__Supplied material__.
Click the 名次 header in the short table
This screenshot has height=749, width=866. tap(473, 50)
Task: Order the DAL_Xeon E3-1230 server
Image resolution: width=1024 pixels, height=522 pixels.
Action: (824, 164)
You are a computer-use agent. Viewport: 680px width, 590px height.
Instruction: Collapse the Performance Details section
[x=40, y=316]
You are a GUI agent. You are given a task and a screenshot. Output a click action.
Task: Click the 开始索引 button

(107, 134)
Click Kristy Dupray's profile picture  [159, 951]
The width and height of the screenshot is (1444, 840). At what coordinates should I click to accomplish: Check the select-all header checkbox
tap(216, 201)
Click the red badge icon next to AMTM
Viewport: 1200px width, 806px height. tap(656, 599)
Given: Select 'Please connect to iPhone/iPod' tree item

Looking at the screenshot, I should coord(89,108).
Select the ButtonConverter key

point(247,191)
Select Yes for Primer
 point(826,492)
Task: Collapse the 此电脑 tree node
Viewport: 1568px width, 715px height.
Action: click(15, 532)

__Exercise objective__.
Reproduce all of the material above word for word, line by line.

__Task output__.
Click the 名次 header in the short table
This screenshot has height=749, width=866. tap(473, 50)
Task: Order the DAL_Xeon E3-1230 server
Image resolution: width=1024 pixels, height=522 pixels.
Action: (824, 164)
You are a computer-use agent. Viewport: 680px width, 590px height.
Instruction: Collapse the Performance Details section
[x=40, y=316]
You are a GUI agent. You are given a task and a screenshot. Output a click action.
Task: Click the 开始索引 button

(107, 134)
Click Kristy Dupray's profile picture  [159, 951]
The width and height of the screenshot is (1444, 840). At what coordinates should I click to accomplish: Check the select-all header checkbox
tap(216, 201)
Click the red badge icon next to AMTM
Viewport: 1200px width, 806px height. tap(656, 599)
Given: Select 'Please connect to iPhone/iPod' tree item

Looking at the screenshot, I should coord(89,108).
Select the ButtonConverter key

point(247,191)
Select Yes for Primer
 point(826,492)
Task: Collapse the 此电脑 tree node
Viewport: 1568px width, 715px height.
Action: click(15, 532)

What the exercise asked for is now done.